GIVEN TEXT:
Studies have shown that vitamin D levels in the body are inversely related to the risk of death.
According to a large review study, low vitamin D levels have been linked to all-cause, cardiovascular, cancer and infectious-related mortality.
Increase berry intake
Gilbert explains: “Berries have a number of health advantages and have been shown to improve heart health, reduce incidence and risk of cancer and diabetes, and to reduce blood pressure.
According to Gilbert, adding berries to a sugary meal can slow and reduce the appearance of blood sugar (glucose) in your blood.
“In turn this assists blood flow by helping your blood vessels dilate but also reduce the ‘stickiness’ of your blood, preventing inflammation and build-up of cholesterol,” he says.
Cholesterol is a waxy substance that raises your risk of heart disease.
Test-tube and human studies suggest that they berries protect your cells from high blood sugar levels, help increase insulin sensitivity, and reduce blood sugar and insulin response to high-carb meals.
Drink green tea
“Those who drink green tea seem to be protected from the dreaded ’all-cause mortality‘ (death from any cause), even when researchers control for other behaviours,” explains Gilbert.
This should raise few eyebrows. As Gilbert points out, green tea consumption protects DNA, helps with blood sugar control and may help prevent diabetes, decreases blood pressure and reduces arterial plaque.
According to a review of seven studies with a total of 286,701 individuals, tea drinkers had an 18 percent lower risk of diabetes.

SUPPLIED INFORMATION:
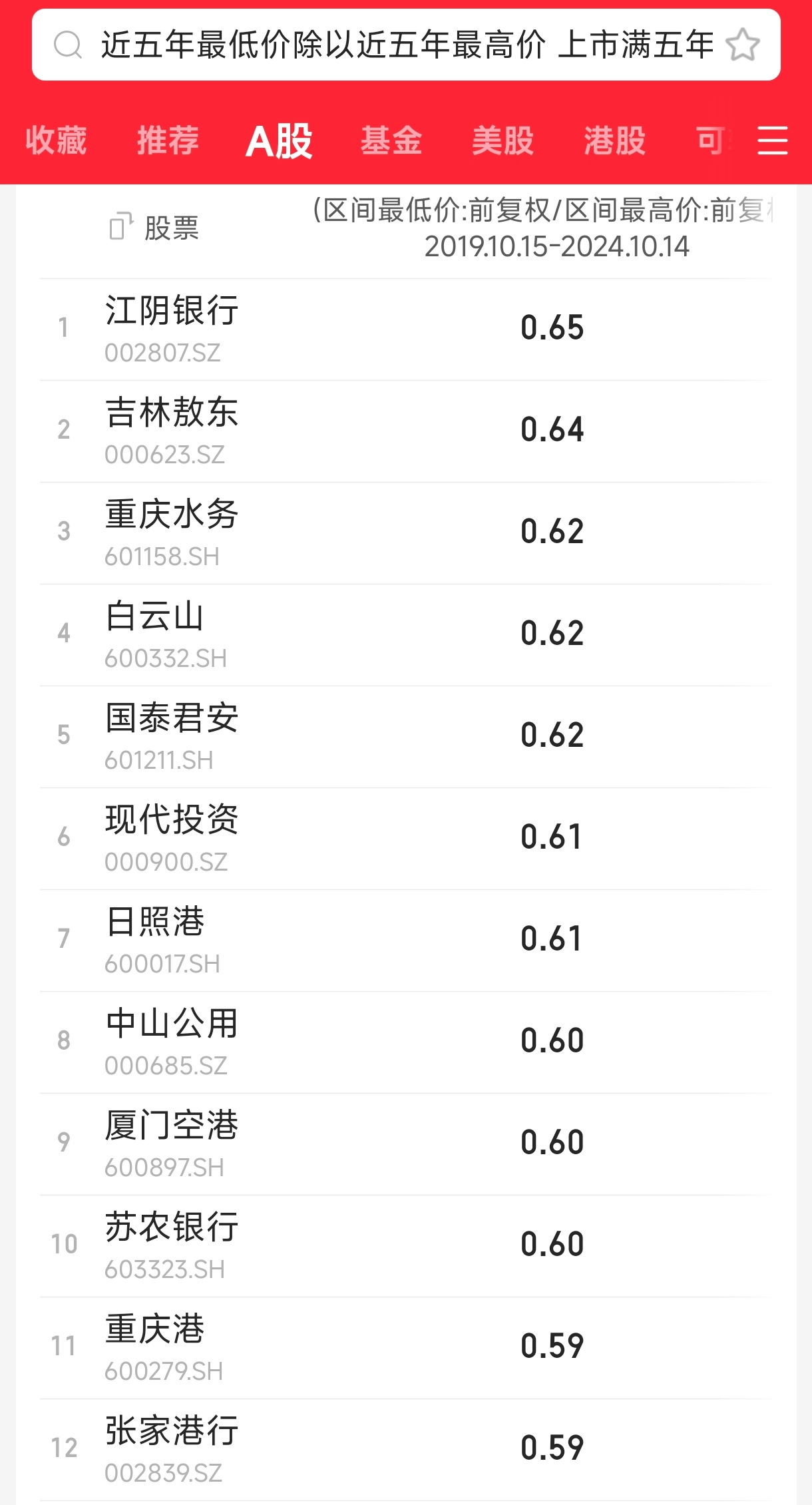Open the 美股 tab
The height and width of the screenshot is (1505, 812).
coord(503,140)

WORK INSTRUCTION:
From the health text above, write out the passage starting with "Increase berry intake" and going on through "reduce blood pressure.", keeping every word and punctuation mark unchanged.

EXERCISE RESULT:
Increase berry intake
Gilbert explains: “Berries have a number of health advantages and have been shown to improve heart health, reduce incidence and risk of cancer and diabetes, and to reduce blood pressure.